> **PROBLEM REQUIREMENTS**: Below are entries with pictures among them; reproduce exactly, and only, the lines from the one containing "Given: Click the Copy pages icon" down to the one containing "Given: Open the 支払い方法 payment method dropdown", without the pictures.

> **DATASET RECORDS**:
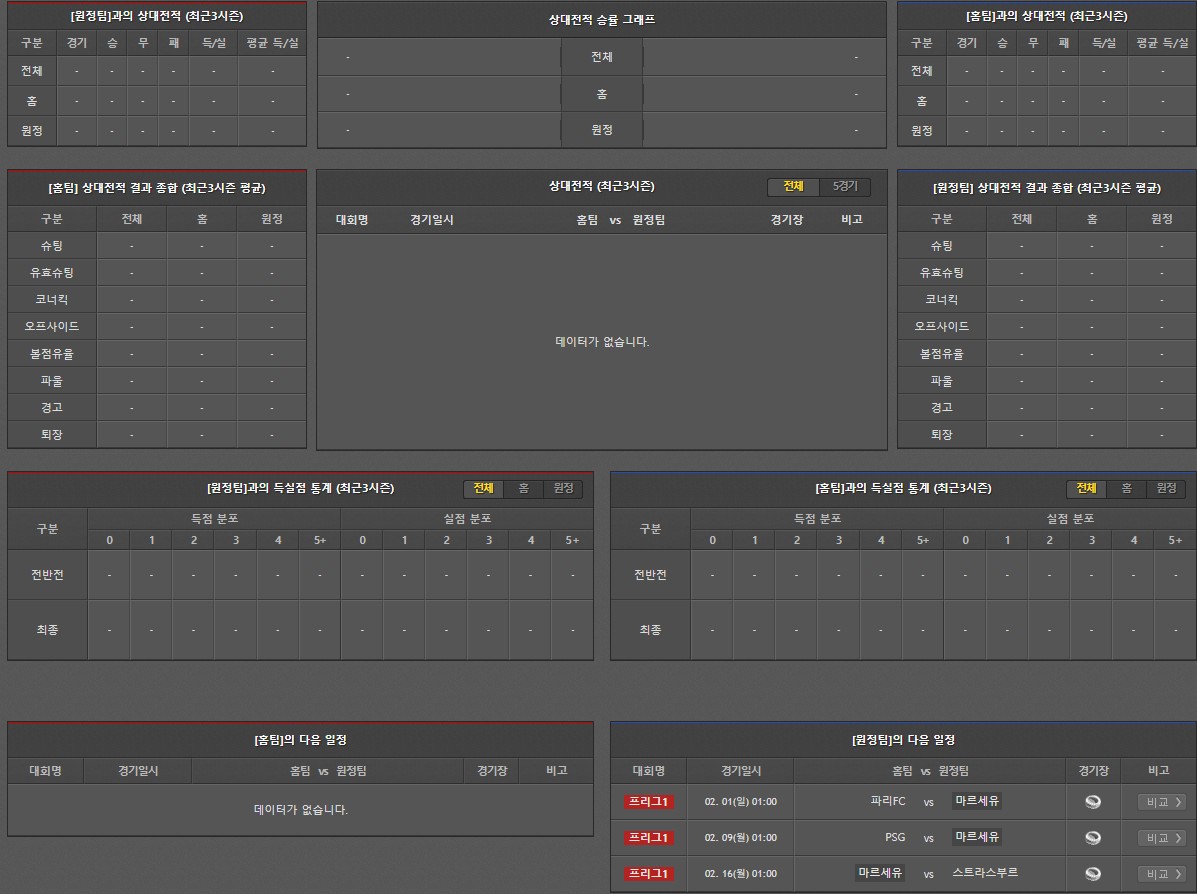
Task: Choose 원정 tab in [홈팀]과의 득실점 통계
Action: [x=1166, y=488]
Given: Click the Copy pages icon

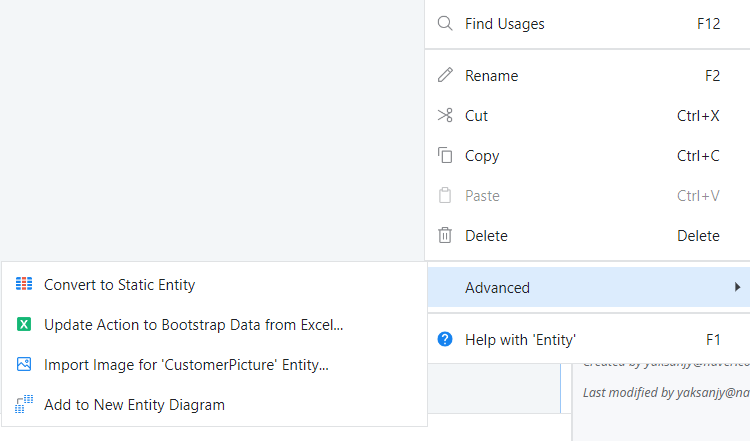Looking at the screenshot, I should click(x=445, y=156).
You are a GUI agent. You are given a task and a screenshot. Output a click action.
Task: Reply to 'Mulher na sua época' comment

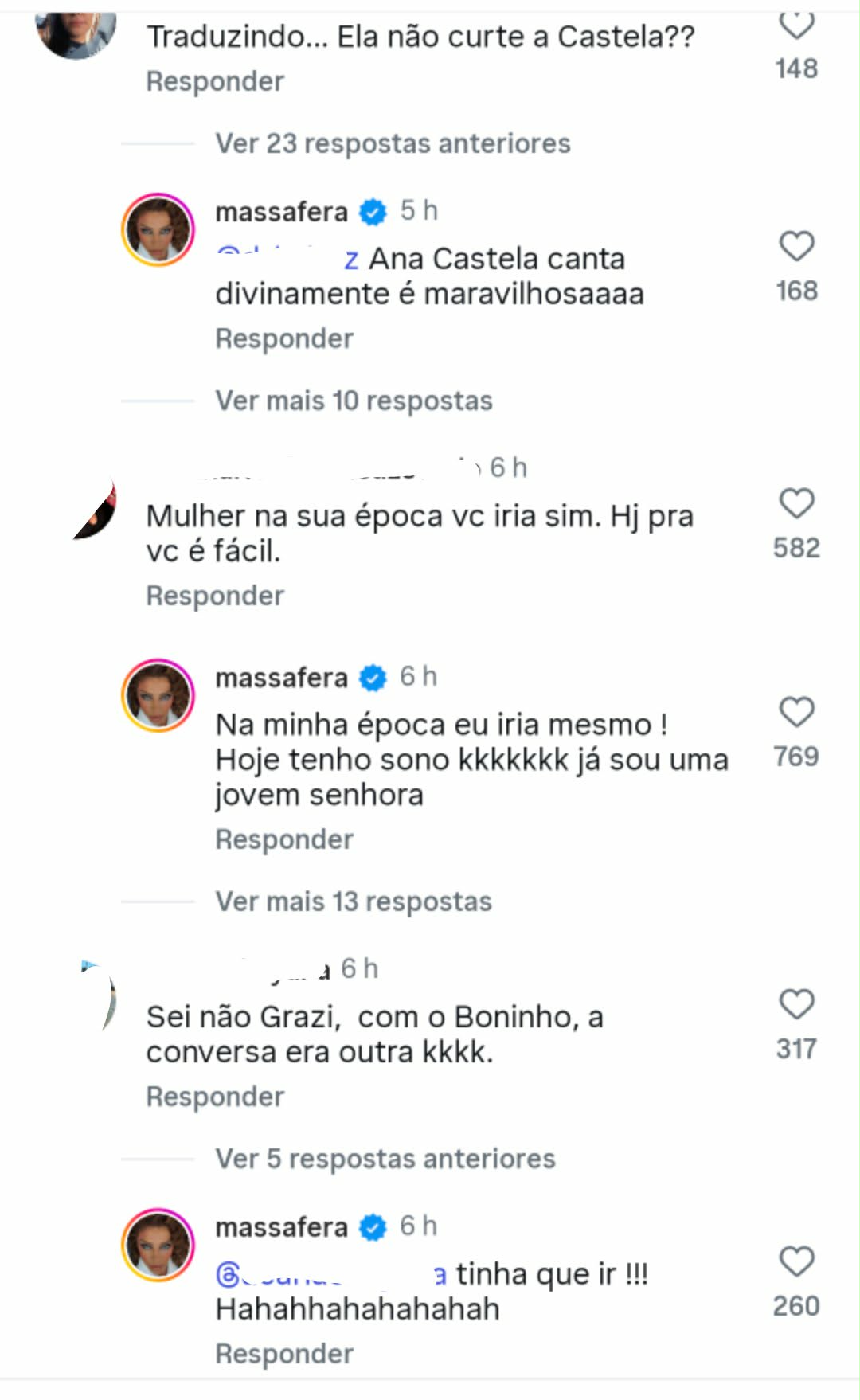coord(215,596)
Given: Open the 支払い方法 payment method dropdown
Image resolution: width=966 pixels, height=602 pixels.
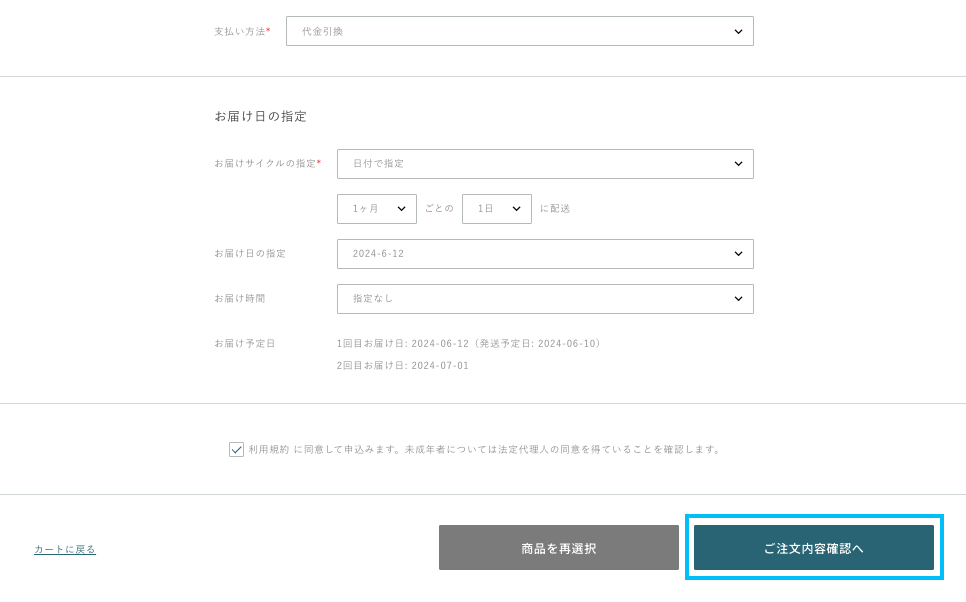Looking at the screenshot, I should coord(519,31).
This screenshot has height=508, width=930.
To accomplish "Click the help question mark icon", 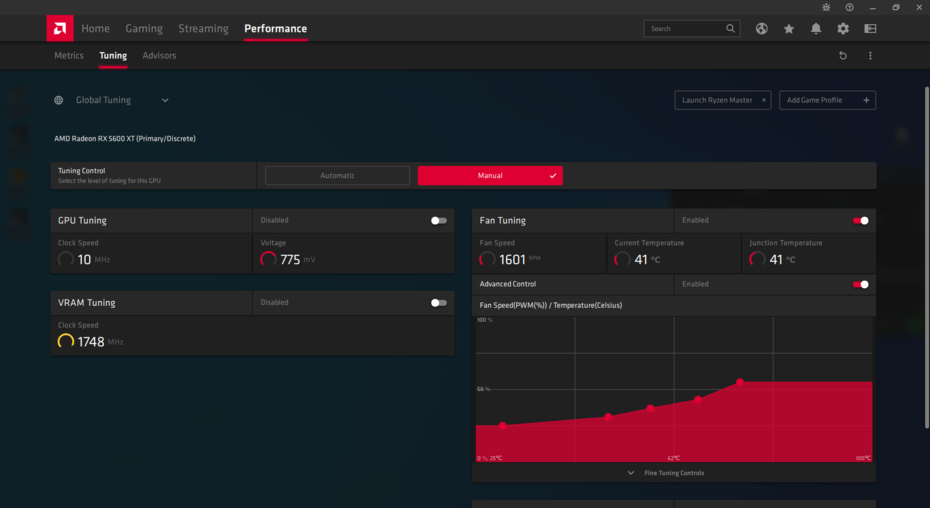I will point(849,7).
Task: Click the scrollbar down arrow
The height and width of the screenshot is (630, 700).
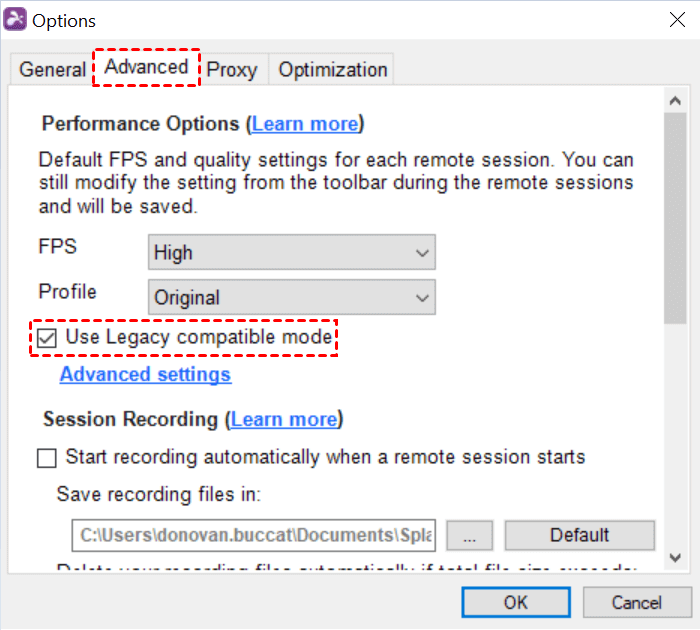Action: [675, 558]
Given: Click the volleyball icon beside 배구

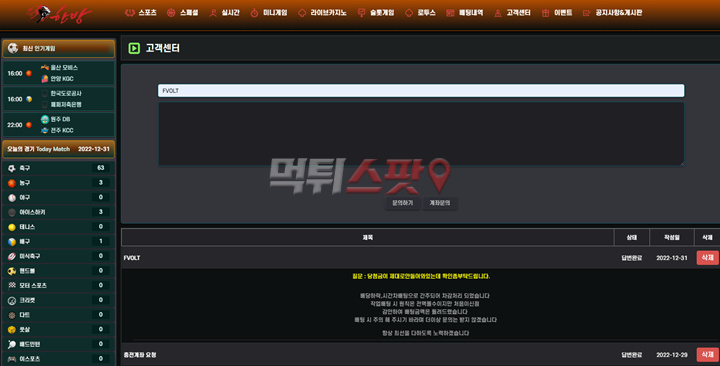Looking at the screenshot, I should (12, 242).
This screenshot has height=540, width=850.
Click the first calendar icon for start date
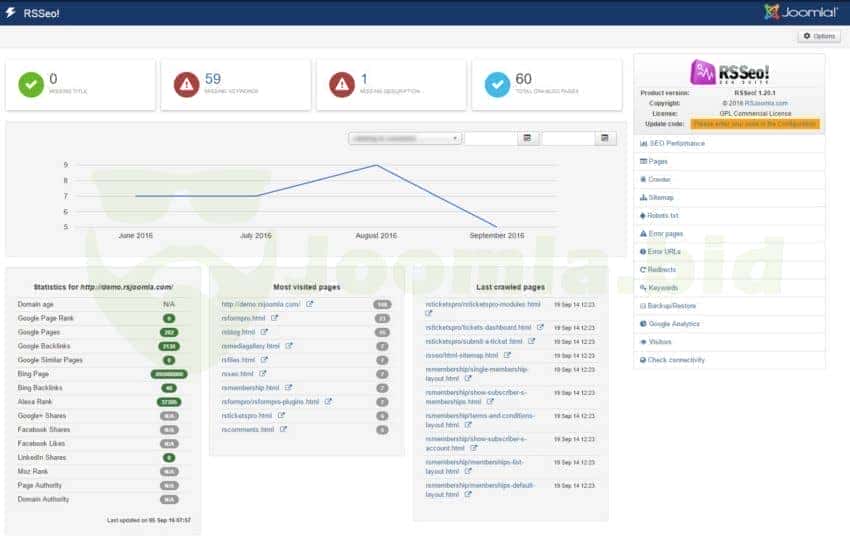[526, 138]
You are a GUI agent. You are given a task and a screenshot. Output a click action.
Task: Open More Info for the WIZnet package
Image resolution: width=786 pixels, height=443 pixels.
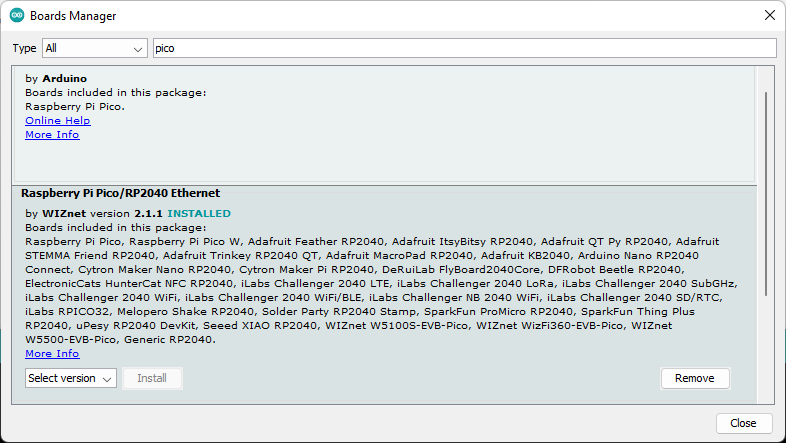pyautogui.click(x=52, y=354)
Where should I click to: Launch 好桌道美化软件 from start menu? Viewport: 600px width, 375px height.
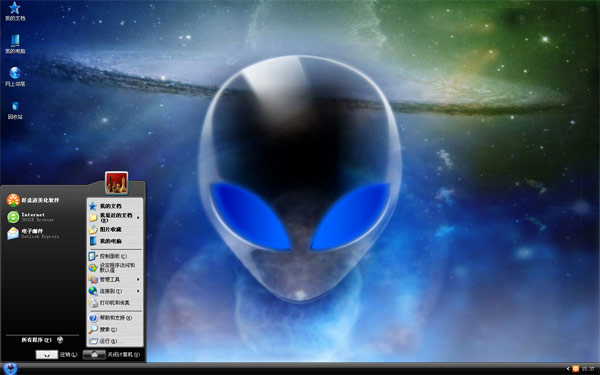(x=33, y=200)
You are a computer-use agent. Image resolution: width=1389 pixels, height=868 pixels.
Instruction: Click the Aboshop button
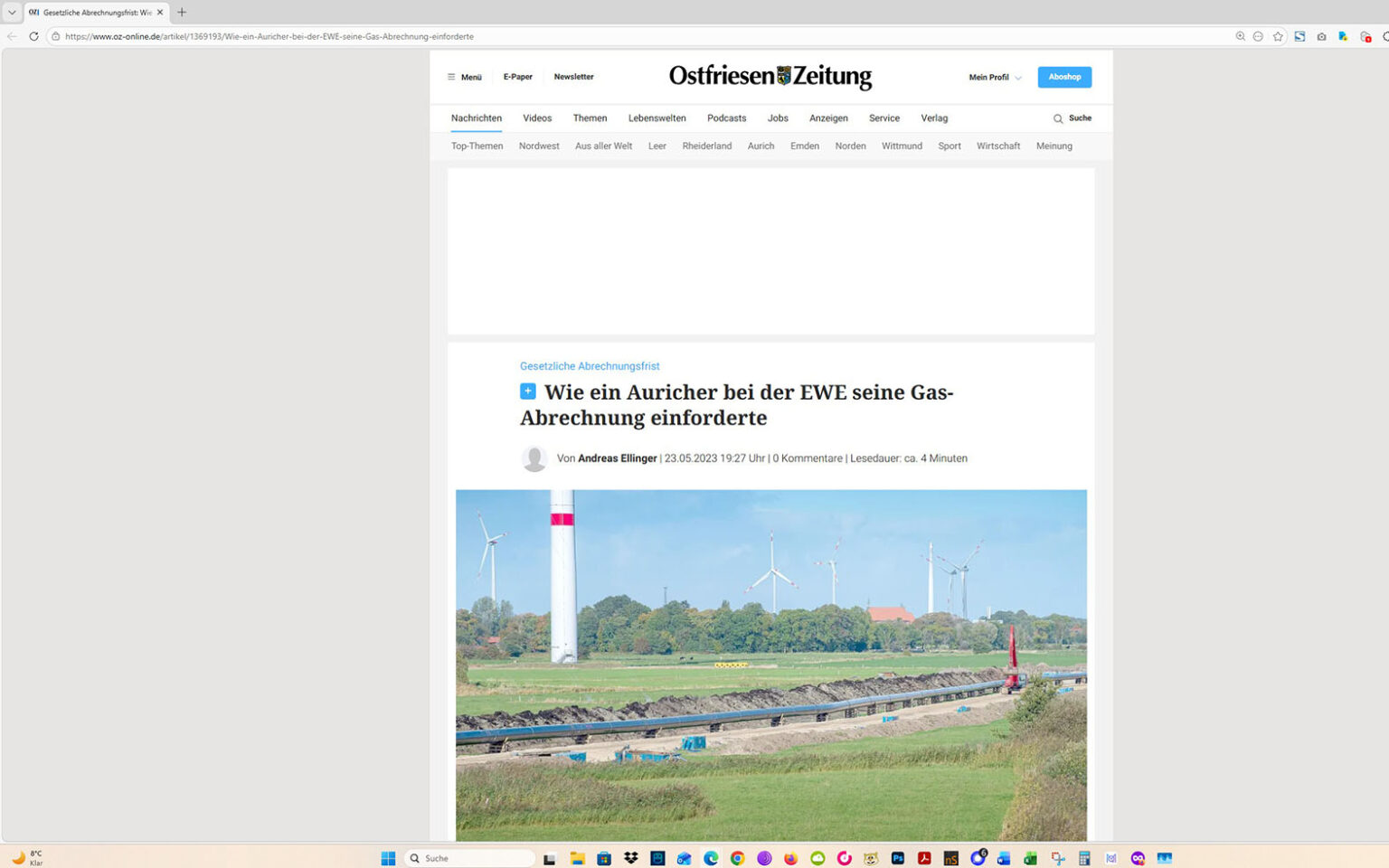pyautogui.click(x=1063, y=77)
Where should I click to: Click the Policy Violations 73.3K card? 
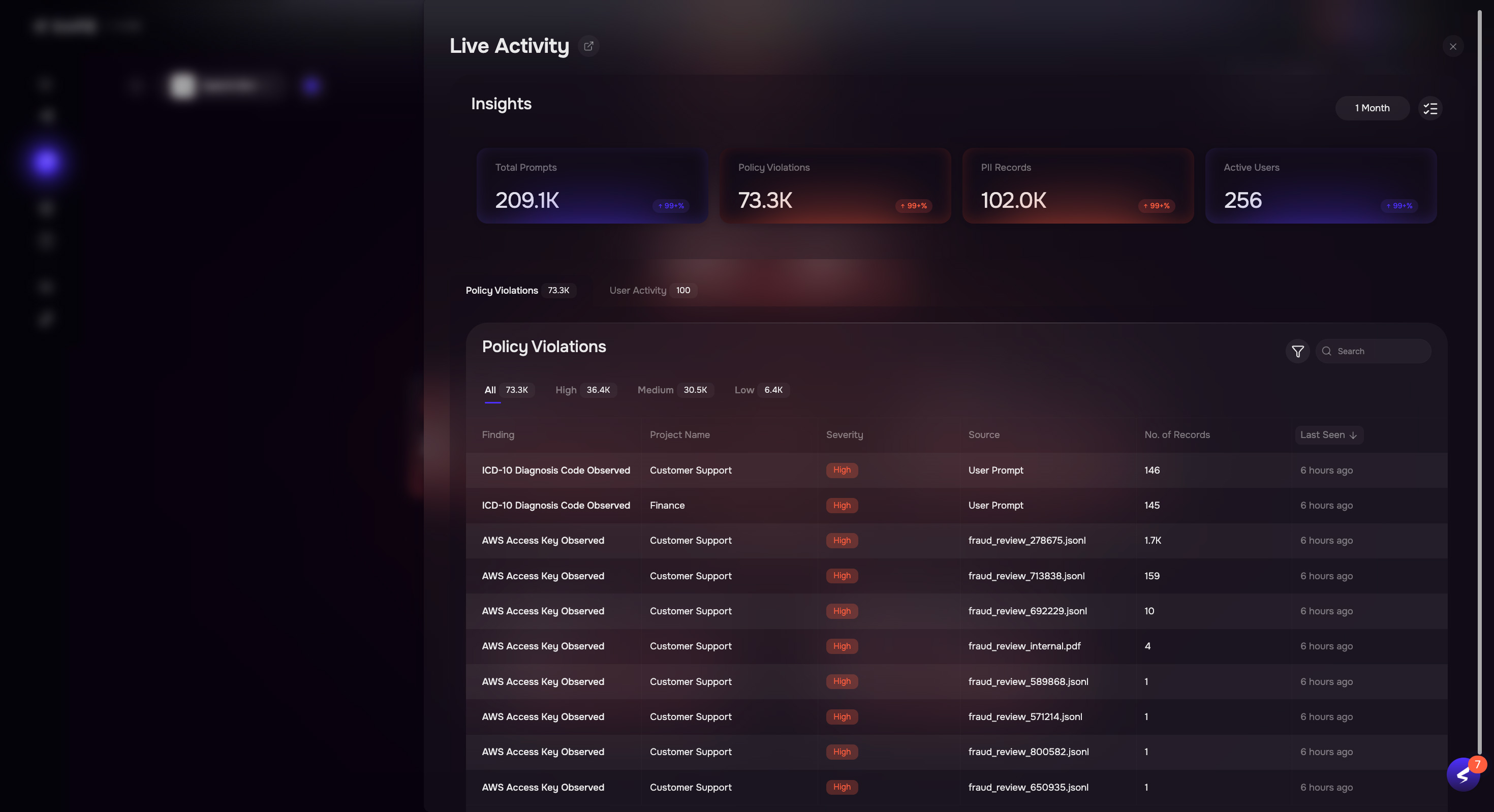pyautogui.click(x=835, y=185)
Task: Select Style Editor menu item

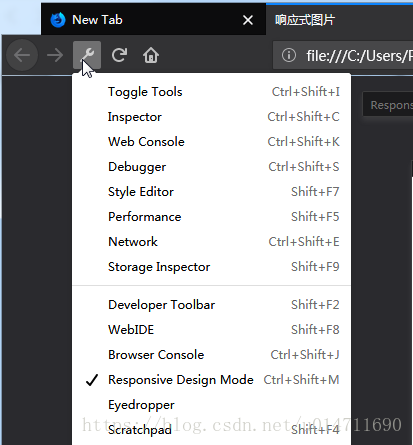Action: [x=212, y=192]
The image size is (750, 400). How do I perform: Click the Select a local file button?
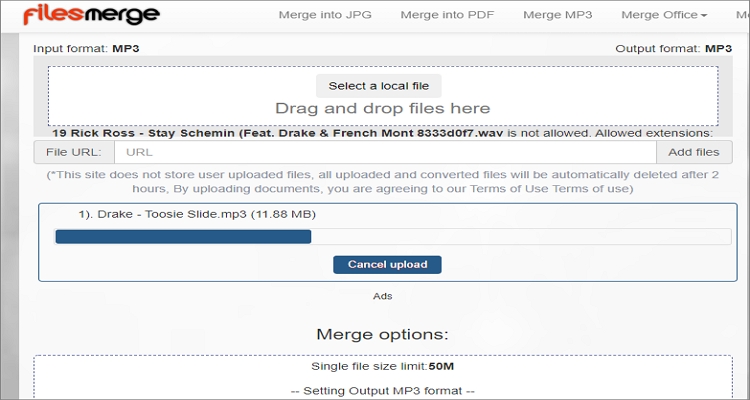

> **WRITTEN RESPONSE**:
Given: Click the Copy pages icon

Looking at the screenshot, I should click(x=445, y=156).
You are a GUI agent. You are given a task and a screenshot. Output a click action.
Task: Reply to 'Mulher na sua época' comment

coord(215,596)
Given: Open the 支払い方法 payment method dropdown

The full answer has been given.